**Try it:** Transcribe each record precisely; images stay out.

**Dataset:**
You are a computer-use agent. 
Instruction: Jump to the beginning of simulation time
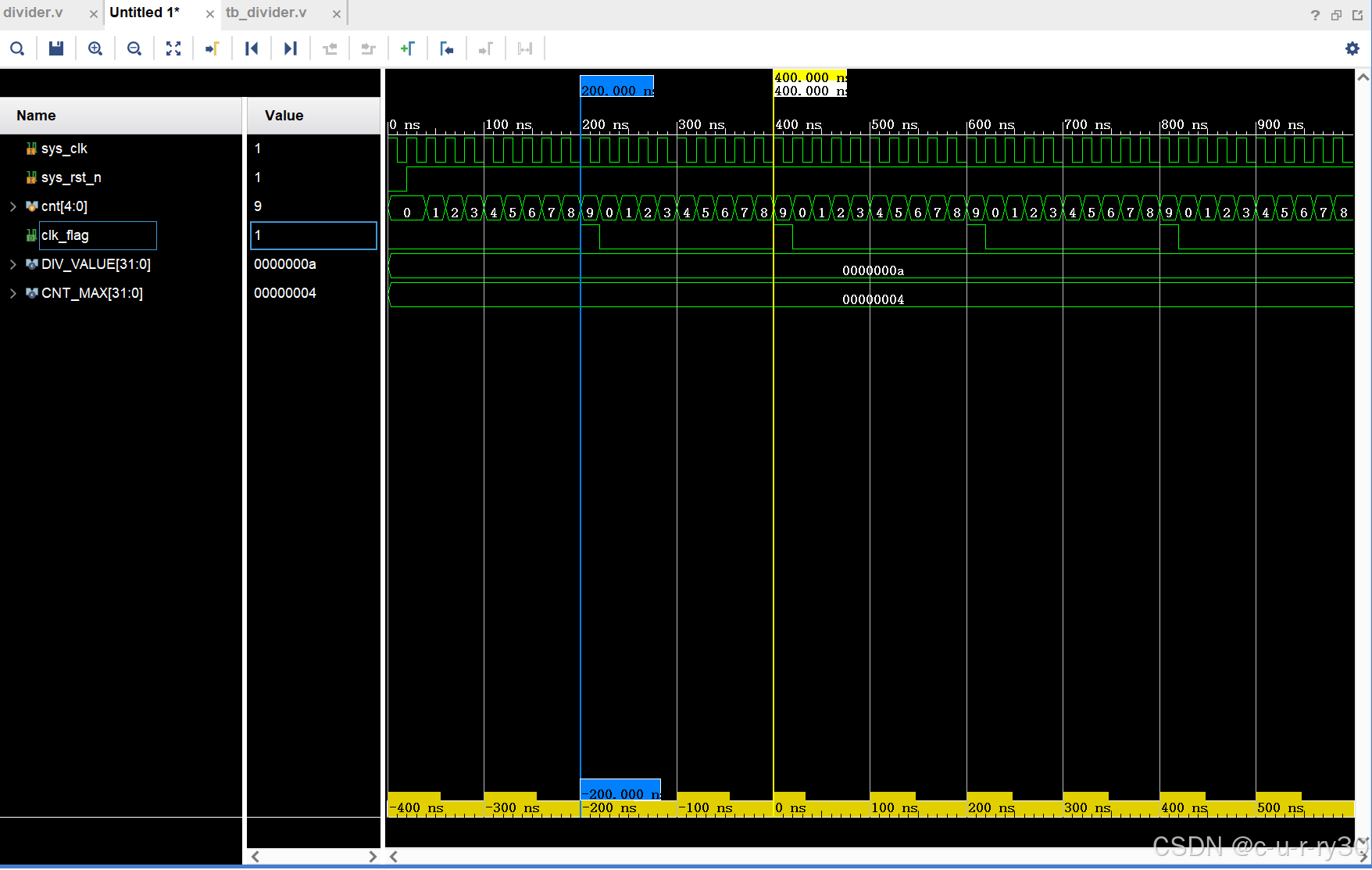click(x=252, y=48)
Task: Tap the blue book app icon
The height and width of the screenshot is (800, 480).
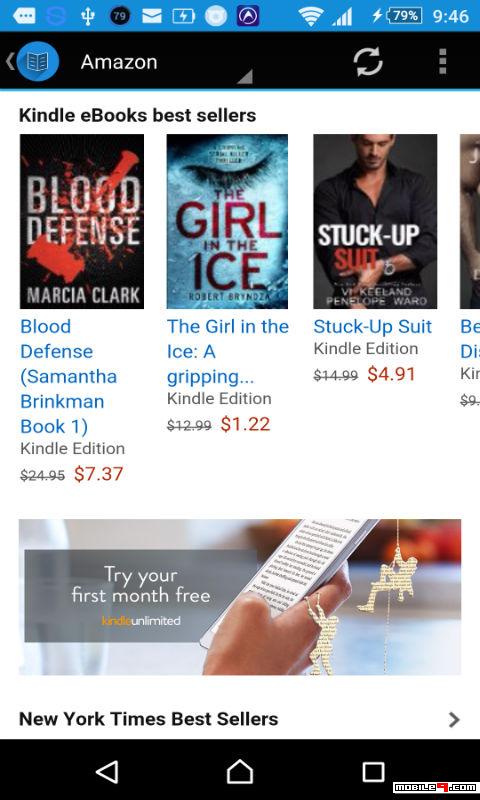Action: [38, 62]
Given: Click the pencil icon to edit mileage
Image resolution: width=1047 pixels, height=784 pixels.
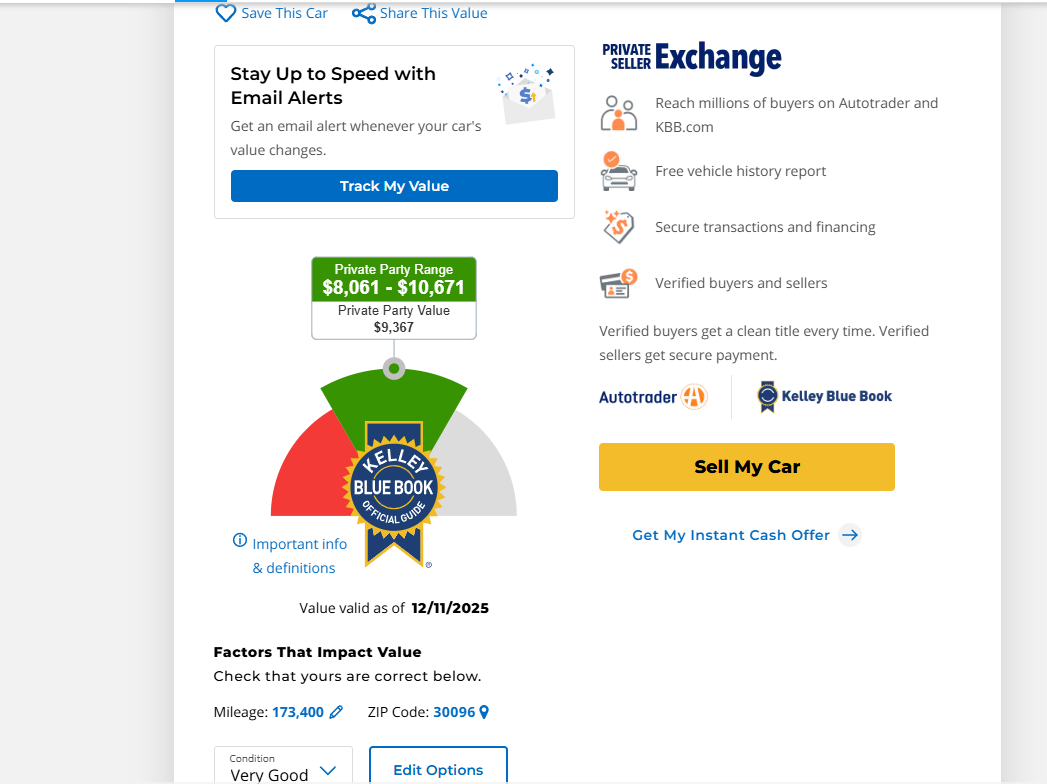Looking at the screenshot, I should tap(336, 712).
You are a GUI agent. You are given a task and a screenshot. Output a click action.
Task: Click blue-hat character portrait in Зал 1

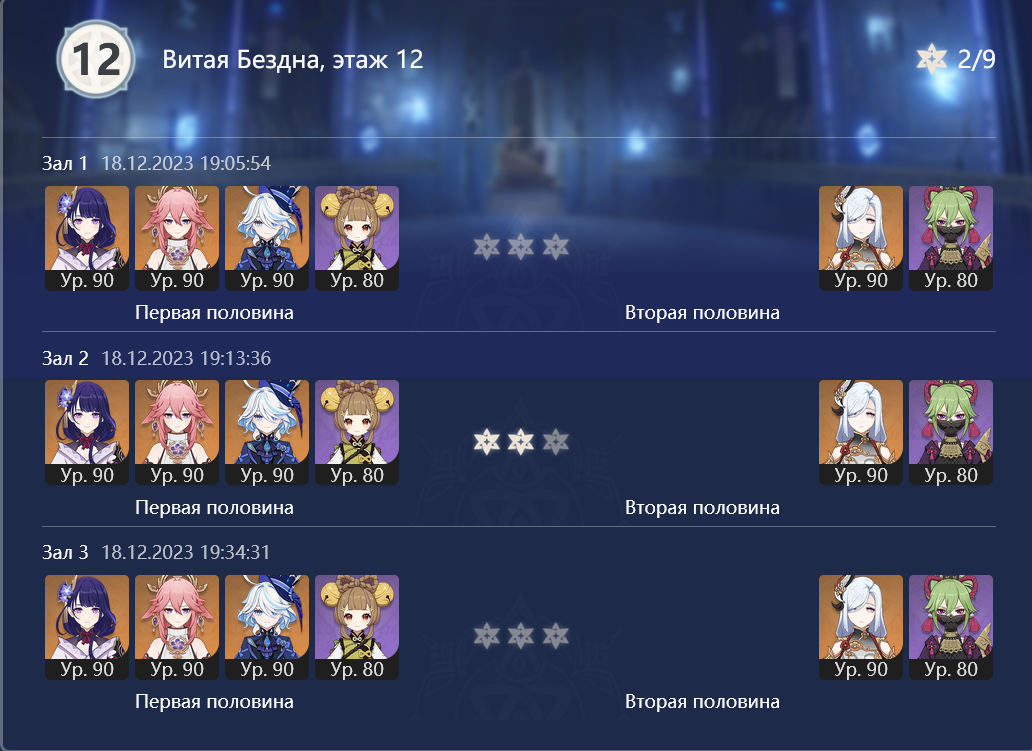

**Response:**
You are a computer-use agent. 
Instruction: Jump to the beginning of simulation time
click(x=252, y=48)
Task: Tap the blue book app icon
The height and width of the screenshot is (800, 480).
Action: [38, 62]
Given: Click the pencil icon to edit mileage
Image resolution: width=1047 pixels, height=784 pixels.
Looking at the screenshot, I should tap(336, 712).
You are a GUI agent. You are given a task and a screenshot. Output a click action.
Task: Click blue-hat character portrait in Зал 1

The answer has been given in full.